I don't know if it really is written that way, indeed it probably isn't, the functionality is the same. It iterates over the string until it finds the null-terminator ( '\\0' ). All pointers are almost equivalent to long and when you add a number to them, it increments their underlying value with sizeof(type) , where type is the type of value the pointer points towards. Thus, when you add a number to "Hello World", makes printf() think your string starts on a different memory address and prints 'llo World'.

If you want to print the string with the value '2' appended to the end of it, as @Elliott Frisch stated, you would use print("Hello World%d", 2) .

I would suggest looking at sprintf() and strcat() for string concatenation in C.

Answer 2

In C, what we might think of as a string is actually an array of characters. What you pass to printf() in both cases is a pointer to the start of such an array. You can do arithmetic with pointers, which is what you are doing here.

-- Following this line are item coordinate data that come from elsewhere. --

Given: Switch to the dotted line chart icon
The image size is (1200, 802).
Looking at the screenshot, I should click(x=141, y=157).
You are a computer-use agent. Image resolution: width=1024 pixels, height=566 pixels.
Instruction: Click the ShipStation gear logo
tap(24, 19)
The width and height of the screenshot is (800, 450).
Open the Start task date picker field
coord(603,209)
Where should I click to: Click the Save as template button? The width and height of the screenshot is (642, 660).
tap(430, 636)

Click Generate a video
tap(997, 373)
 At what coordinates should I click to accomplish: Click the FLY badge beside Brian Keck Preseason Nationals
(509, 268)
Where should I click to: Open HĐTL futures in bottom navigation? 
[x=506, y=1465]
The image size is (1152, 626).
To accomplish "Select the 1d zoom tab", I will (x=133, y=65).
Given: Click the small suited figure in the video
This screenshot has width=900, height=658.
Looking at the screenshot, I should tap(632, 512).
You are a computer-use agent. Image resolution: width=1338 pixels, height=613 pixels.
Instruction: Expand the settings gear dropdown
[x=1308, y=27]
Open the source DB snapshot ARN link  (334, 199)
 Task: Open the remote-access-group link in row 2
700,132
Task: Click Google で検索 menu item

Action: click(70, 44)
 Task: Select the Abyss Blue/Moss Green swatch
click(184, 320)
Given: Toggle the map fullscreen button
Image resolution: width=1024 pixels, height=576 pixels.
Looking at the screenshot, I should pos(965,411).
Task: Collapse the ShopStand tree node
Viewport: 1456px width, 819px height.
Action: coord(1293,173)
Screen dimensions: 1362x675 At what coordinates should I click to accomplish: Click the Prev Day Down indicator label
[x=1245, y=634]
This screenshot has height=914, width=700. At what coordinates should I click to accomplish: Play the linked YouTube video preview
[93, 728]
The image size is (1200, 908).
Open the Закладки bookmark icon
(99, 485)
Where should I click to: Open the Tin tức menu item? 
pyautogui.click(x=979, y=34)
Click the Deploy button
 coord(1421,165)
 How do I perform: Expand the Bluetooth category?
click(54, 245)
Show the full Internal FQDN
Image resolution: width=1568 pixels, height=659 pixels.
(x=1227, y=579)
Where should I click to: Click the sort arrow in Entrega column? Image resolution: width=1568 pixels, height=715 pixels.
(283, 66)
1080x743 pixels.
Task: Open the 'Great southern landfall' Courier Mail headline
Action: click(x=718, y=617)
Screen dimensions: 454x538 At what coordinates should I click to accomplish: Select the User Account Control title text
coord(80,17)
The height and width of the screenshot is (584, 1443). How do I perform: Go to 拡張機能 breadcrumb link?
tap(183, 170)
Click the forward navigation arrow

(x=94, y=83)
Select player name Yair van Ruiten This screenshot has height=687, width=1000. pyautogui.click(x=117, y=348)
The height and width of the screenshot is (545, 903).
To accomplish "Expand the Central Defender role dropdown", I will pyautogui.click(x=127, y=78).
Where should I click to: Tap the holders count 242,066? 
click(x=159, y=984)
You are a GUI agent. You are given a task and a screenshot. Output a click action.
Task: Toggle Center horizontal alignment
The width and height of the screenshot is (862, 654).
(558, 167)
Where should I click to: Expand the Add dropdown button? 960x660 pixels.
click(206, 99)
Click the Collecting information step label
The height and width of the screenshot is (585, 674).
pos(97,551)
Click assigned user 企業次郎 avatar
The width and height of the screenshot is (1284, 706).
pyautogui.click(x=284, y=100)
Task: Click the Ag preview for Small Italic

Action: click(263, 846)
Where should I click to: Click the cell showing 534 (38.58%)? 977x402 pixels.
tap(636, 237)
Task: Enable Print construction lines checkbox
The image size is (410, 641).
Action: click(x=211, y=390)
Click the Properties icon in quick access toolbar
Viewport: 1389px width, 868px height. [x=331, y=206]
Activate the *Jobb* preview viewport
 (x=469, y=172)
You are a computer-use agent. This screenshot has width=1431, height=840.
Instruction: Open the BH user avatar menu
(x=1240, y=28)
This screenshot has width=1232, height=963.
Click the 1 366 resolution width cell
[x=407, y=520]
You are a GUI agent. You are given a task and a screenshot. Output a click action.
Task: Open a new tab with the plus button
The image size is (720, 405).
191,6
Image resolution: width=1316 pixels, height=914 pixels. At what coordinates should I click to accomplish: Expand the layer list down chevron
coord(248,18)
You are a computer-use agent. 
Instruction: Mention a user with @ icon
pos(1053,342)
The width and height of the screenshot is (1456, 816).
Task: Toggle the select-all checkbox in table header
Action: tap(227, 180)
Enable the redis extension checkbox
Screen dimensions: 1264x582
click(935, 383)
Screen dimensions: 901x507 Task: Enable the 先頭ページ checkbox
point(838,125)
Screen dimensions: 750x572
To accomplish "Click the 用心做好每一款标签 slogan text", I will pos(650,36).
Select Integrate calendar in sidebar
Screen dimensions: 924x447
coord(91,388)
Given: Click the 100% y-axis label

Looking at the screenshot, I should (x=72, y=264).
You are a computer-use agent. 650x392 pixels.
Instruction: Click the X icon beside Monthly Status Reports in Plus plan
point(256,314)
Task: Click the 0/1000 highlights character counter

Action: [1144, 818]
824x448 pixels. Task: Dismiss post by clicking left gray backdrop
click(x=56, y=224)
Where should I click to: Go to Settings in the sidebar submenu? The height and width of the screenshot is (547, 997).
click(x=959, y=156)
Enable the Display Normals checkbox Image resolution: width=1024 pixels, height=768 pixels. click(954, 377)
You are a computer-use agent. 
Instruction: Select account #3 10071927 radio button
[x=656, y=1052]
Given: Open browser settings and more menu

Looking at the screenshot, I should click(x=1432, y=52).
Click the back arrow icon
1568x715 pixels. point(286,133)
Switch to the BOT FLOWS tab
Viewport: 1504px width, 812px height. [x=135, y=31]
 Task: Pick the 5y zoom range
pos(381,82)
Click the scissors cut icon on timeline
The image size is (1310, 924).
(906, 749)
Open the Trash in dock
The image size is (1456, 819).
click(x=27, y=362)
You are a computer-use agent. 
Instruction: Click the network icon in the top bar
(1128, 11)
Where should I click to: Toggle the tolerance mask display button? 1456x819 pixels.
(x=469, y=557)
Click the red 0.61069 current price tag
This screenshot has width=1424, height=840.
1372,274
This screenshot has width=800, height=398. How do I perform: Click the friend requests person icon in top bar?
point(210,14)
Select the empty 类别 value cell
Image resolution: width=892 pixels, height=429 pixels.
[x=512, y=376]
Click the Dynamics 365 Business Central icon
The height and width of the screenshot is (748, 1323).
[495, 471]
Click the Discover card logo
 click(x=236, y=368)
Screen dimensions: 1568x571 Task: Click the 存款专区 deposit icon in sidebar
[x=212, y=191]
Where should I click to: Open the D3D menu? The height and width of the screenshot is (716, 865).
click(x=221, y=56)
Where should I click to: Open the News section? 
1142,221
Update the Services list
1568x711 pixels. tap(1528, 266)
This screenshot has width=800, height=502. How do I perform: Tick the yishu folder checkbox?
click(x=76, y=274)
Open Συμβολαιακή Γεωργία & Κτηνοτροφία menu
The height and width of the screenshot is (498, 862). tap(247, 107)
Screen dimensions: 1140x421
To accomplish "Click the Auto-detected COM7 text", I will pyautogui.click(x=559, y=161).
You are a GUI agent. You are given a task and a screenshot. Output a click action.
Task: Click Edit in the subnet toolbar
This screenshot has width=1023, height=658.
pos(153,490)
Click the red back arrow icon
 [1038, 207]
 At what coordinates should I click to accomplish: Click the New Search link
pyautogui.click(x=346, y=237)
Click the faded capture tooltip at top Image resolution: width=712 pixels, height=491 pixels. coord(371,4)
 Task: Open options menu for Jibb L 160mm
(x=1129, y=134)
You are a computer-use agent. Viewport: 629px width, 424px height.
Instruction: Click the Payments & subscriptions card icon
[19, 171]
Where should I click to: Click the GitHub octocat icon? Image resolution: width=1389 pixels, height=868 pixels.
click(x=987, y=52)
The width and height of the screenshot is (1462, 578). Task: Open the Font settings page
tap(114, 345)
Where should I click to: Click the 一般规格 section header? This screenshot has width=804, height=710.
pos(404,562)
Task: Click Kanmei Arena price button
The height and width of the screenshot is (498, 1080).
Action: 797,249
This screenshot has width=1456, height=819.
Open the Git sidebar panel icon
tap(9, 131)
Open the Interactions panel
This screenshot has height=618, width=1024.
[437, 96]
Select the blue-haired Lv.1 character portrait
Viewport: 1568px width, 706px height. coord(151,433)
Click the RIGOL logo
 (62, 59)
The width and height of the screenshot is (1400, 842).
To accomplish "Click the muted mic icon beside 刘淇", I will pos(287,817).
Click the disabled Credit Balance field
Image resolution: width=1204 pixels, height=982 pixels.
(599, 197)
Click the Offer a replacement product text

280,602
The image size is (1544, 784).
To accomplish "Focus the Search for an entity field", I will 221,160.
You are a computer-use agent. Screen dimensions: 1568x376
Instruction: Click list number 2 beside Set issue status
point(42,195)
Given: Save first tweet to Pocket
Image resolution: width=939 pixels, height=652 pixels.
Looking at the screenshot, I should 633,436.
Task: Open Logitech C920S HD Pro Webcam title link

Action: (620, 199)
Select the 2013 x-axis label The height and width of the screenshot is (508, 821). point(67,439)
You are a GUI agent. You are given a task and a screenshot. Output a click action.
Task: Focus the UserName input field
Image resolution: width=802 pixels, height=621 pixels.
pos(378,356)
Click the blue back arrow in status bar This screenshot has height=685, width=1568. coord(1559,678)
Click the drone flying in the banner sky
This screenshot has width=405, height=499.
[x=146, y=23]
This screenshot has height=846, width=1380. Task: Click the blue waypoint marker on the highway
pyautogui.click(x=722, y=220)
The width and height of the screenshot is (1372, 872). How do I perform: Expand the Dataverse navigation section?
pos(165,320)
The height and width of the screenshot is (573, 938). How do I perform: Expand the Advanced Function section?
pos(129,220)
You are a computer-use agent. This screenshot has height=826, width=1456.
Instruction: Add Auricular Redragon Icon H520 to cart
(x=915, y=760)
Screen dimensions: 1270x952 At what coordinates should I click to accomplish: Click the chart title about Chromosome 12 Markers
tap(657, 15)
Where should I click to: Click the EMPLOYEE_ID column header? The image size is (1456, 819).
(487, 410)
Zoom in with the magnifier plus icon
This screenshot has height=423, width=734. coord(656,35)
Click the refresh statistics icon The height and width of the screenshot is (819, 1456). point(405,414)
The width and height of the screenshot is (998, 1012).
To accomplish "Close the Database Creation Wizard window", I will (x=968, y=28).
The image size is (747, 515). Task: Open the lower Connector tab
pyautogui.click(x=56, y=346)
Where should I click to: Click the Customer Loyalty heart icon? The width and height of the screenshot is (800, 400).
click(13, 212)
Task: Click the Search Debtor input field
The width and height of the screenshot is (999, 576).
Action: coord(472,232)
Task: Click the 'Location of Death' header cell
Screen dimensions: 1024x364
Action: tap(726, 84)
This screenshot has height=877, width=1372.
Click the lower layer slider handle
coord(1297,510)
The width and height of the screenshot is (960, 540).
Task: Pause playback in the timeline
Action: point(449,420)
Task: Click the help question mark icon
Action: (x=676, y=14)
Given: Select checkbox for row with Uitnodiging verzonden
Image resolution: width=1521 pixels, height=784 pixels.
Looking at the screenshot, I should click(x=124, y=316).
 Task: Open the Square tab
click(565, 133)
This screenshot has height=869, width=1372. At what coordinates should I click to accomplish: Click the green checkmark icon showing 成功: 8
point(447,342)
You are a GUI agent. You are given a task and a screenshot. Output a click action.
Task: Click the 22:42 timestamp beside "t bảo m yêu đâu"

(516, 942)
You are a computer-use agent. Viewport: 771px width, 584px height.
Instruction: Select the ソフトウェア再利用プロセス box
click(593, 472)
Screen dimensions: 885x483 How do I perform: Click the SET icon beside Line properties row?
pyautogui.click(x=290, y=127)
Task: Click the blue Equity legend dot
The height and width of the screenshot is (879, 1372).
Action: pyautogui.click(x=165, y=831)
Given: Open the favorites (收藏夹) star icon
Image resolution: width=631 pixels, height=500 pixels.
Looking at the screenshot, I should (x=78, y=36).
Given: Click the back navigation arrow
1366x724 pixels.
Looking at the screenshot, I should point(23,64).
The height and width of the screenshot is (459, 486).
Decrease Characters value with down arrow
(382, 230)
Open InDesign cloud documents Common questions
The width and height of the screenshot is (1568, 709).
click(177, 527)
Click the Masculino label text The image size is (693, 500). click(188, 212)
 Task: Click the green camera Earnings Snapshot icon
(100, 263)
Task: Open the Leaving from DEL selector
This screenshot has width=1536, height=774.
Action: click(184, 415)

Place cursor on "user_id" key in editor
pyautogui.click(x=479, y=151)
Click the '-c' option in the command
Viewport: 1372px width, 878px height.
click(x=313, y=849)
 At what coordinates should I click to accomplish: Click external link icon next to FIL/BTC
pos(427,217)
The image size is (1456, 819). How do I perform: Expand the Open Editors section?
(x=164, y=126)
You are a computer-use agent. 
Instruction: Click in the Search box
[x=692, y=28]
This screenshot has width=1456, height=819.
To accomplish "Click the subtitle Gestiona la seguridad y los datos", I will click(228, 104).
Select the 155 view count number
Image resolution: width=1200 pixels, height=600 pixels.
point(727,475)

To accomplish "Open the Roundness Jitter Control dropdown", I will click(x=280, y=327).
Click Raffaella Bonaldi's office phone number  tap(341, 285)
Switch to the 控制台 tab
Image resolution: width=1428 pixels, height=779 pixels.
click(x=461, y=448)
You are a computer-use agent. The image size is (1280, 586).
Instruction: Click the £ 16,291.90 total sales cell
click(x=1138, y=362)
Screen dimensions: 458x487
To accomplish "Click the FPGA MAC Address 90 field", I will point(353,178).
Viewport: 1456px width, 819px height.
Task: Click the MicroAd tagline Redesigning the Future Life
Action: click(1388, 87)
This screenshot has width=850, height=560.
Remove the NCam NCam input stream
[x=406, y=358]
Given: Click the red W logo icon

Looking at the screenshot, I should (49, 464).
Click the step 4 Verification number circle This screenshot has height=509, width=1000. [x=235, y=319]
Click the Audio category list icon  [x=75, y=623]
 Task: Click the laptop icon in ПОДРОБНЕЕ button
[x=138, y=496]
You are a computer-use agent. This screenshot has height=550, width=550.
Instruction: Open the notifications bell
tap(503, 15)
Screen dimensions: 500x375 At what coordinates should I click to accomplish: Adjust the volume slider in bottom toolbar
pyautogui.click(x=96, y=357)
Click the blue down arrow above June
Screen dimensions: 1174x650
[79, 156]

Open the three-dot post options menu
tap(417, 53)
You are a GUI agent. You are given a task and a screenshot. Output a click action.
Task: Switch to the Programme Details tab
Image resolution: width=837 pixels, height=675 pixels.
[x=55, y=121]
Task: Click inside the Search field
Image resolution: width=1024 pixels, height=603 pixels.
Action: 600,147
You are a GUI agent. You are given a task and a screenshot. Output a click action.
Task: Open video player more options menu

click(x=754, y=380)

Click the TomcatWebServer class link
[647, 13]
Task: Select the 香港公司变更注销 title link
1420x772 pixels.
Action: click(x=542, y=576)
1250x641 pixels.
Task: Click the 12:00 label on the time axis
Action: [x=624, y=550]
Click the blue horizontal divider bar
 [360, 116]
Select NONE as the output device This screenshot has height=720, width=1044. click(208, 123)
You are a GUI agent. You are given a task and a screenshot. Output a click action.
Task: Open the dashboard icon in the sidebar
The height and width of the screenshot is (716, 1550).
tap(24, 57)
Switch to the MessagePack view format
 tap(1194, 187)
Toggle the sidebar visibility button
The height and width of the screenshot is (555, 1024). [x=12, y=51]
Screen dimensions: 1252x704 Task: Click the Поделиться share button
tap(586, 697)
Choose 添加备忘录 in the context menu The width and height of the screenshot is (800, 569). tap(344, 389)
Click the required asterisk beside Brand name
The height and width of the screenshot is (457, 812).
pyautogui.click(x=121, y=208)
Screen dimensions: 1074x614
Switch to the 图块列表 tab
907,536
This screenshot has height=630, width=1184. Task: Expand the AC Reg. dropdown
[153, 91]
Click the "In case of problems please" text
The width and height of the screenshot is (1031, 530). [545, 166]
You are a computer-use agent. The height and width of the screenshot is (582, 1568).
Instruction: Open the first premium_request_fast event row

Here's some clarification.

#include <stdio.h>

int main(void) {
    // A
    printf("Hello, world!\n");
    // B
    printf("Hello, world!\n" + 2);
}

Output:

Hello, world!
llo, world!

In case A , you point to the start of an array containing the H character, and it reads until the last one (which is in fact a 'this is the end'-character: \\0 ).

⬇️
H	e	l	l	o	,		w	o	r	l	d	!	\\n	\\0

In case B , you add 2 to the pointer before passing it to printf() . Now printf() starts reading here:

		⬇️
H	e	l	l	o	,		w	o	r	l	d	!	\\n	\\0

This is what causes your 'slice'.

Answer 3

The rules of the C language do not allow you to do anything like this. Your question could be compared to the question why I pour milk into the tank of the car instead of gasoline, and it does not go. The computer is just a stupid piece of hardware and it can only do what it was taught.